The group charged with dealing with truancy and drop-out levels from schools is being starved of proper funding, according to Labour and Fine Gael yesterday.
Labour's education spokeswoman, Ms Jan O'Sullivan, has called on the Government to provide €25 million in the Budget to the National Education Welfare Board (NEWB).
She said the board "needs this money . . . to protect some of the most vulnerable children throughout the country, who do not attend school regularly or fail to complete their education".
The board requires about 300 education welfare officers (formerly school attendance officers) to meet its obligation under the Education Act. But, at present, it has only 70.
Ms O'Sullivan said: "It is an absolute scandal that in modern Ireland children as young as 11 drop-out of school. The gardaí no longer have the power to act, and the system to address this cannot function until the board has enough welfare officers. If \ Noel Dempsey wants to back up his oft repeated claim about tackling educational disadvantage, then he must commit resources."

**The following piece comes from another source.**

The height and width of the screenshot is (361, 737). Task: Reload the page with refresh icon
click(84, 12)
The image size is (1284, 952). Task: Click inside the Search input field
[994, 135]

Speaking in the Dáil yesterday, the Fine Gael education spokeswoman, Ms Olwyn Enright, said the board is finding it extremely difficult to do its job. It had been "crippled by a lack of funding", she said. "Yet when we raise the issue of truancy, of school drop-out rates, of young people leaving the education system before they are legally entitled to do so, the Minister responds that the board has statutory responsibility."
In its recent pre-Budget submission, the NEWB said the "continued failure by the Government to meet the immediate needs of the children and families entitled to the board's services would impact heavily on the State and society in the long term". According to its chief executive, Mr Eddie Ward, a "save now, pay later" policy simply wouldn't work.